#### What you will do
How many lines in the records below contain the word "agent"? Answer with the number alone.

[Saved entries]
-------------------------

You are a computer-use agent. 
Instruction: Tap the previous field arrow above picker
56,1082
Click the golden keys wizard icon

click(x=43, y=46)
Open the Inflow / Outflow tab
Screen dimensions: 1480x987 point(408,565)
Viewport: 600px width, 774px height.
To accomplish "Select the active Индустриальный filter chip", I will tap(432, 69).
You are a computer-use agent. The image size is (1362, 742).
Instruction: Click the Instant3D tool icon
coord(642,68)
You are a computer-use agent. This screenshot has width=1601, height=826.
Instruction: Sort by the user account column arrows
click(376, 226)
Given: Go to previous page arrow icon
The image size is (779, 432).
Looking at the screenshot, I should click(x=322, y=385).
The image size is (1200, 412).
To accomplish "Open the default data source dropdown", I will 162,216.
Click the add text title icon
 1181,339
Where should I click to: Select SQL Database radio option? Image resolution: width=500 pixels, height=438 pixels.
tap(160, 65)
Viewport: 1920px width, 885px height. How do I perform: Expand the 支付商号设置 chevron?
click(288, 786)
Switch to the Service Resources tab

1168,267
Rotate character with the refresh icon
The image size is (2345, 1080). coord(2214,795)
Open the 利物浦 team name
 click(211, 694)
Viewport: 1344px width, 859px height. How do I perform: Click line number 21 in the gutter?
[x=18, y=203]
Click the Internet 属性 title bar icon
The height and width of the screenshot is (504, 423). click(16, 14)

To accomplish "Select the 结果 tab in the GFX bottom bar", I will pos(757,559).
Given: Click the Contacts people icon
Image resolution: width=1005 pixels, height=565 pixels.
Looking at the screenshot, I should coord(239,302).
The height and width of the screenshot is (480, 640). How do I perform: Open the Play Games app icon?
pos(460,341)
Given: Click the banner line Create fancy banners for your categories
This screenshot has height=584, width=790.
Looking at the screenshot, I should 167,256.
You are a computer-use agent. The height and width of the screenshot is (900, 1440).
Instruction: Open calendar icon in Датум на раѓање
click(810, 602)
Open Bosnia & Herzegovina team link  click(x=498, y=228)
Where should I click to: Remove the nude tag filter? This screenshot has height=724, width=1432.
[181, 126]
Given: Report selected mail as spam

-------------------------

#### Reply
4